Read Lovers in Their Fashion Online
Authors: S F Hopkins
Chapter 3
J
ohn Pagan slipped off his shoes, accepted a newspaper from the stewardess and settled back into his seat. He thanked heaven he was in club class – the back of the plane was crowded but here were empty seats, masses of leg room and no-one to overlook him. It would be five hours before they reached New York, where he was to break his journey for two days before flying on to Rio. These journeys had been so much easier by Concorde, but now there was no Concorde. A pity.
The pilot announced that the plane had reached cruising height and speed. John realized with a stab of pain that every minute was taking him another eight miles from the woman whose loss he had mourned for ten years.
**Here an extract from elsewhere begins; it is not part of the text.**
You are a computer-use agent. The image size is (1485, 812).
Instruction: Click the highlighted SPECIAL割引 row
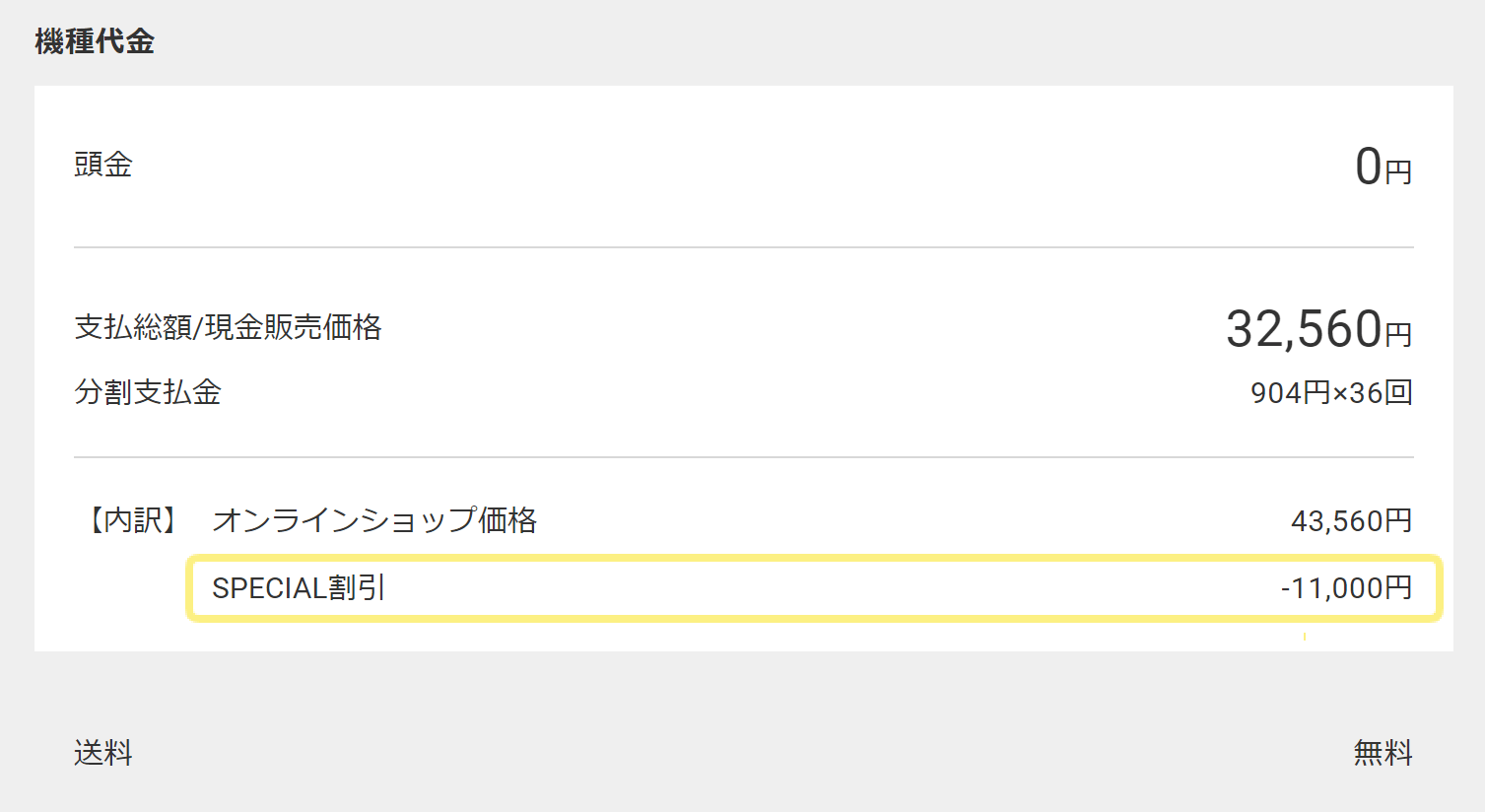coord(814,588)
Ten years! What was the point of dreaming now? She had David Tucker, with whom she was clearly happy. He had no-one who mattered to him in that way.
The time had passed slowly at first, then faster as he had thrown himself into his work and other relationships, but he had always been aware that only one woman held him. There was a song –
And when I dream, I dream of you.
It summed up everything he felt. Time was supposed to be a healer, wasn’t it? So why did the hurt refuse so stubbornly to mend?
‘Are you all right, sir?’
John looked up. The stewardess was gazing at him with concern.
‘Yes. Yes, I’m fine. Why do you ask?’
The stewardess looked round, making sure that they were not watched. Then she reached out a long, slim finger and touched him at the corner of his eye. She took the finger away and showed it to him. It was wet.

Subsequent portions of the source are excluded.